Russia and China Can’t Get Anyone to Like Them

Christopher Walker

China, Russia, and other countries ruled by repressive regimes have dramatically scaled up their investment in instruments commonly associated with soft power. Despite the vast resources these authoritarian trendsetters have poured into media, education, technology, and entertainment, public opinion surveys suggest that they are largely failing to generate soft power: the ability to get people to view a country positively and obtain preferred outcomes by attraction rather than coercion. Scholarly research and journalistic investigation is struggling to explain this disconnect.

Recently released survey data from the Pew Research Center illustrates the conundrum. As the leadership in Beijing rolls out the red carpet in advance of the 20th Party Congress, it shows in China’s case that negative views predominate, some at “historic highs,” across a diverse set of foreign publics assessed. Among citizens of Sweden and Canada, 83 percent and 74 percent, respectively, view China unfavorably, as do 86 percent of Australians and 80 percent of South Koreans. Analyst Joshua Kurlantzick has recently spotlighted the broader trend: “In the past four years, China’s global image … has deteriorated extensively … and has occurred not only among leading democracies such as the United States and Japan, with whom China already had prickly relations, but also among developing countries in Africa, Asia, and Eastern Europe.”

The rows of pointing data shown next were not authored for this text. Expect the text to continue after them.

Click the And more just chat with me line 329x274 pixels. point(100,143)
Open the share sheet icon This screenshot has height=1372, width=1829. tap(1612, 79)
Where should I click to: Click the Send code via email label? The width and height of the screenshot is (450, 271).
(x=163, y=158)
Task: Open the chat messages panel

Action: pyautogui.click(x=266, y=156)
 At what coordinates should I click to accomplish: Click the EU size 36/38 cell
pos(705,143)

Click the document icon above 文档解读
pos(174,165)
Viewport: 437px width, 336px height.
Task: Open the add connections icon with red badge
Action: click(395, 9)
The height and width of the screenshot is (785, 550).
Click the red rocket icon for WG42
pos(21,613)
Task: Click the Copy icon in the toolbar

The seeming contradiction between authoritarians’ growing investment in international influence and persistently negative views of these powers abroad is evident in recent research, like the European Think Tank Network on China’s 2021 report “China’s Soft Power in Europe: Falling on Hard Times.” The report examined 17 countries in which China’s soft power was largely assessed to be failing, with title after title repeating the same theme: “China’s Soft Power in the Czech Republic: Almost a Fiasco,” “China’s Dwindling Soft Power in Sweden,” “Limited Appeal: China’s Soft Power in the United Kingdom,” and so on.